***** Data

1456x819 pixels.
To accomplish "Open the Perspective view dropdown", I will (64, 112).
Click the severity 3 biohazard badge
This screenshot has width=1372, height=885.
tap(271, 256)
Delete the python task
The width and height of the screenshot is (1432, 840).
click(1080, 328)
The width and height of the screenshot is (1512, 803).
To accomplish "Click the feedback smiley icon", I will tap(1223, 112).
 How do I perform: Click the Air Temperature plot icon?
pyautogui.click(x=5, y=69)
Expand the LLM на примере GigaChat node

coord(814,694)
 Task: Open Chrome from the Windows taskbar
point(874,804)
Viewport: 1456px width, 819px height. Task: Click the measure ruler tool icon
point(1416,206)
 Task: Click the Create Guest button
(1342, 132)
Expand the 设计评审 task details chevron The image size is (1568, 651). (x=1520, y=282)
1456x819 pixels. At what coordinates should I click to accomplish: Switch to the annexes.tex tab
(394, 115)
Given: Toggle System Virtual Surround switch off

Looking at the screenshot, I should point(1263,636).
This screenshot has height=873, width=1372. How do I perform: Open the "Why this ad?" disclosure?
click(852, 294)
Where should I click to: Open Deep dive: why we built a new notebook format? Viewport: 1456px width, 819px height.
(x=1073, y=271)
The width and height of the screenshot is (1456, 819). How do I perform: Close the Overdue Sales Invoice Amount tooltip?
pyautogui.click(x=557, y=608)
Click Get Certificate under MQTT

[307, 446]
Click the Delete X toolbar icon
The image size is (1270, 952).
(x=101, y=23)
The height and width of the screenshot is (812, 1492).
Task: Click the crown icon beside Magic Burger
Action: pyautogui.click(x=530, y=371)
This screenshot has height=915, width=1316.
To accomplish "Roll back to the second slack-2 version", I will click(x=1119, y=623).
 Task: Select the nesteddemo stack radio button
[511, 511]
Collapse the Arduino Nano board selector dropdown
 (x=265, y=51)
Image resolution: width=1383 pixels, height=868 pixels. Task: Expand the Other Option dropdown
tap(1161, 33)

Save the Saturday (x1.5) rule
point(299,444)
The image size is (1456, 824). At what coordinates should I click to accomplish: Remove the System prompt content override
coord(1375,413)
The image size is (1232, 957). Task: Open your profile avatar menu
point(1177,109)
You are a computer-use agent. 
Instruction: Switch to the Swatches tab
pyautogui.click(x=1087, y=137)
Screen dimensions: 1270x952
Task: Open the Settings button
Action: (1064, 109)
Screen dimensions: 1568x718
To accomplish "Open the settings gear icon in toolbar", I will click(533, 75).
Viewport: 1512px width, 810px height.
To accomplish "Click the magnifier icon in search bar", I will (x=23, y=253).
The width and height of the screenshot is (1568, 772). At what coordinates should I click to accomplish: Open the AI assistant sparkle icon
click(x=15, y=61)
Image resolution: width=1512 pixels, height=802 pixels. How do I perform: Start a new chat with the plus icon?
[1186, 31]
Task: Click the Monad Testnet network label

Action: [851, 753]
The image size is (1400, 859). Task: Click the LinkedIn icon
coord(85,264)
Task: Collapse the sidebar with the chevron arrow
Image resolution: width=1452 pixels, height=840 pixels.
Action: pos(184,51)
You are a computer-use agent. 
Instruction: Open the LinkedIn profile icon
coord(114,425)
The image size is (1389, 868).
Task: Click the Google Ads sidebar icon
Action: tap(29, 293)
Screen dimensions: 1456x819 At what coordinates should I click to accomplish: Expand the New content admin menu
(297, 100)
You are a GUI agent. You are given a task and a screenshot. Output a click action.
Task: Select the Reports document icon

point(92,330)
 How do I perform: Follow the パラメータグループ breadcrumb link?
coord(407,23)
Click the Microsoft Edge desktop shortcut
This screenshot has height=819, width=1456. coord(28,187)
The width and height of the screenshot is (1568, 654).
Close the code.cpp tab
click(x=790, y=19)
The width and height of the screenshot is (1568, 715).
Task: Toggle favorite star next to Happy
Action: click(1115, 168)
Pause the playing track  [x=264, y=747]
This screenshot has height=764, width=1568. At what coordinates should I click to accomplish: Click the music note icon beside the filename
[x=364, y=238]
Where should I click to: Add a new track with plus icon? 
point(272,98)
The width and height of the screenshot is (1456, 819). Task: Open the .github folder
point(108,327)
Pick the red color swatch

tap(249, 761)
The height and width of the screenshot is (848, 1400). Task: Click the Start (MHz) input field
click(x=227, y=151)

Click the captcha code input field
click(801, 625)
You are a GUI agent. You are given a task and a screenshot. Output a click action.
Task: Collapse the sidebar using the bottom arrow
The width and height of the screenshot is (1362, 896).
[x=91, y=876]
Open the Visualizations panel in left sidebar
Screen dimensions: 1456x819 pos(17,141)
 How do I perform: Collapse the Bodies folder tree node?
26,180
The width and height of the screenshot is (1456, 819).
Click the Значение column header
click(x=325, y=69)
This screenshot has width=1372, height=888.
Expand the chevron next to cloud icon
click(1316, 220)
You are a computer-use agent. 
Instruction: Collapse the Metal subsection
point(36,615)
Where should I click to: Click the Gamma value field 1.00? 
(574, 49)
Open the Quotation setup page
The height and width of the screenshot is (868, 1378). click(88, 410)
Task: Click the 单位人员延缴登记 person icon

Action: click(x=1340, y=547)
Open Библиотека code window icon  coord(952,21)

**********

▸ **Exercise instructions**: Every line above needs to be retyped exactly.

▸ **Worked solution**:
1456x819 pixels.
To accomplish "Open the Perspective view dropdown", I will (64, 112).
Click the severity 3 biohazard badge
This screenshot has width=1372, height=885.
tap(271, 256)
Delete the python task
The width and height of the screenshot is (1432, 840).
click(1080, 328)
The width and height of the screenshot is (1512, 803).
To accomplish "Click the feedback smiley icon", I will tap(1223, 112).
 How do I perform: Click the Air Temperature plot icon?
pyautogui.click(x=5, y=69)
Expand the LLM на примере GigaChat node

coord(814,694)
 Task: Open Chrome from the Windows taskbar
point(874,804)
Viewport: 1456px width, 819px height. Task: Click the measure ruler tool icon
point(1416,206)
 Task: Click the Create Guest button
(1342, 132)
Expand the 设计评审 task details chevron The image size is (1568, 651). (x=1520, y=282)
1456x819 pixels. At what coordinates should I click to accomplish: Switch to the annexes.tex tab
(394, 115)
Given: Toggle System Virtual Surround switch off

Looking at the screenshot, I should point(1263,636).
This screenshot has height=873, width=1372. How do I perform: Open the "Why this ad?" disclosure?
click(852, 294)
Where should I click to: Open Deep dive: why we built a new notebook format? Viewport: 1456px width, 819px height.
(x=1073, y=271)
The width and height of the screenshot is (1456, 819). How do I perform: Close the Overdue Sales Invoice Amount tooltip?
pyautogui.click(x=557, y=608)
Click Get Certificate under MQTT

[307, 446]
Click the Delete X toolbar icon
The image size is (1270, 952).
(x=101, y=23)
The height and width of the screenshot is (812, 1492).
Task: Click the crown icon beside Magic Burger
Action: pyautogui.click(x=530, y=371)
This screenshot has height=915, width=1316.
To accomplish "Roll back to the second slack-2 version", I will click(x=1119, y=623).
 Task: Select the nesteddemo stack radio button
[511, 511]
Collapse the Arduino Nano board selector dropdown
 (x=265, y=51)
Image resolution: width=1383 pixels, height=868 pixels. Task: Expand the Other Option dropdown
tap(1161, 33)

Save the Saturday (x1.5) rule
point(299,444)
The image size is (1456, 824). At what coordinates should I click to accomplish: Remove the System prompt content override
coord(1375,413)
The image size is (1232, 957). Task: Open your profile avatar menu
point(1177,109)
You are a computer-use agent. 
Instruction: Switch to the Swatches tab
pyautogui.click(x=1087, y=137)
Screen dimensions: 1270x952
Task: Open the Settings button
Action: (1064, 109)
Screen dimensions: 1568x718
To accomplish "Open the settings gear icon in toolbar", I will click(533, 75).
Viewport: 1512px width, 810px height.
To accomplish "Click the magnifier icon in search bar", I will (x=23, y=253).
The width and height of the screenshot is (1568, 772). At what coordinates should I click to accomplish: Open the AI assistant sparkle icon
click(x=15, y=61)
Image resolution: width=1512 pixels, height=802 pixels. How do I perform: Start a new chat with the plus icon?
[1186, 31]
Task: Click the Monad Testnet network label

Action: [851, 753]
The image size is (1400, 859). Task: Click the LinkedIn icon
coord(85,264)
Task: Collapse the sidebar with the chevron arrow
Image resolution: width=1452 pixels, height=840 pixels.
Action: pos(184,51)
You are a computer-use agent. 
Instruction: Open the LinkedIn profile icon
coord(114,425)
The image size is (1389, 868).
Task: Click the Google Ads sidebar icon
Action: tap(29, 293)
Screen dimensions: 1456x819 At what coordinates should I click to accomplish: Expand the New content admin menu
(297, 100)
You are a GUI agent. You are given a task and a screenshot. Output a click action.
Task: Select the Reports document icon

point(92,330)
 How do I perform: Follow the パラメータグループ breadcrumb link?
coord(407,23)
Click the Microsoft Edge desktop shortcut
This screenshot has height=819, width=1456. coord(28,187)
The width and height of the screenshot is (1568, 654).
Close the code.cpp tab
click(x=790, y=19)
The width and height of the screenshot is (1568, 715).
Task: Toggle favorite star next to Happy
Action: click(1115, 168)
Pause the playing track  [x=264, y=747]
This screenshot has height=764, width=1568. At what coordinates should I click to accomplish: Click the music note icon beside the filename
[x=364, y=238]
Where should I click to: Add a new track with plus icon? 
point(272,98)
The width and height of the screenshot is (1456, 819). Task: Open the .github folder
point(108,327)
Pick the red color swatch

tap(249, 761)
The height and width of the screenshot is (848, 1400). Task: Click the Start (MHz) input field
click(x=227, y=151)

Click the captcha code input field
click(801, 625)
You are a GUI agent. You are given a task and a screenshot. Output a click action.
Task: Collapse the sidebar using the bottom arrow
The width and height of the screenshot is (1362, 896).
[x=91, y=876]
Open the Visualizations panel in left sidebar
Screen dimensions: 1456x819 pos(17,141)
 How do I perform: Collapse the Bodies folder tree node?
26,180
The width and height of the screenshot is (1456, 819).
Click the Значение column header
click(x=325, y=69)
This screenshot has width=1372, height=888.
Expand the chevron next to cloud icon
click(1316, 220)
You are a computer-use agent. 
Instruction: Collapse the Metal subsection
point(36,615)
Where should I click to: Click the Gamma value field 1.00? 
(574, 49)
Open the Quotation setup page
The height and width of the screenshot is (868, 1378). click(88, 410)
Task: Click the 单位人员延缴登记 person icon

Action: click(x=1340, y=547)
Open Библиотека code window icon  coord(952,21)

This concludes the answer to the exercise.